> [Given task]: Gather every line in the items below that contains the word "price", and copy each of those lines in full. Case counts when matching.

> [Dataset]:

• • •

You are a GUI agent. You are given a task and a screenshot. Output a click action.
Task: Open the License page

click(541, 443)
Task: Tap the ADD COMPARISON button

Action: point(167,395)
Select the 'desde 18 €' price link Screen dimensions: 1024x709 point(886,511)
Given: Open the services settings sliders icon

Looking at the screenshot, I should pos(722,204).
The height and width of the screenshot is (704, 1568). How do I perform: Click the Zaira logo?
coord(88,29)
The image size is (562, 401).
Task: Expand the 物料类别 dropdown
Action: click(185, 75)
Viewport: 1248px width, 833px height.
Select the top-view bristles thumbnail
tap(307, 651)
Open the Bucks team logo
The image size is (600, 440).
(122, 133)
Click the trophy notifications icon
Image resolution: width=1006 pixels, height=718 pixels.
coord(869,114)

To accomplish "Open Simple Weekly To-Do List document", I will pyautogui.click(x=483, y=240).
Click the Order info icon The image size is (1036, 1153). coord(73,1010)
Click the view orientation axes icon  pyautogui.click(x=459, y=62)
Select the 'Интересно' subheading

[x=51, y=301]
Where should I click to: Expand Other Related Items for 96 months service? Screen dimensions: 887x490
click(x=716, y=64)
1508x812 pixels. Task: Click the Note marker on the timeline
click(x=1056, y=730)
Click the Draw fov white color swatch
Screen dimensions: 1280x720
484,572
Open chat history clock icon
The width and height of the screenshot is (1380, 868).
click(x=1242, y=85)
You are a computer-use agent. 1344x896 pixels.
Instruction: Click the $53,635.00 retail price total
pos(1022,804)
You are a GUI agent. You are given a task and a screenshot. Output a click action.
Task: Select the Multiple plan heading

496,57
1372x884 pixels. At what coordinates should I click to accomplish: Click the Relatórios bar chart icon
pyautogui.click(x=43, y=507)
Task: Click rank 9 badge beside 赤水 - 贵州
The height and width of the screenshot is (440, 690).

• • •

> [Response to the task]:
Select the 'desde 18 €' price link Screen dimensions: 1024x709 point(886,511)
Instruction: Click the $53,635.00 retail price total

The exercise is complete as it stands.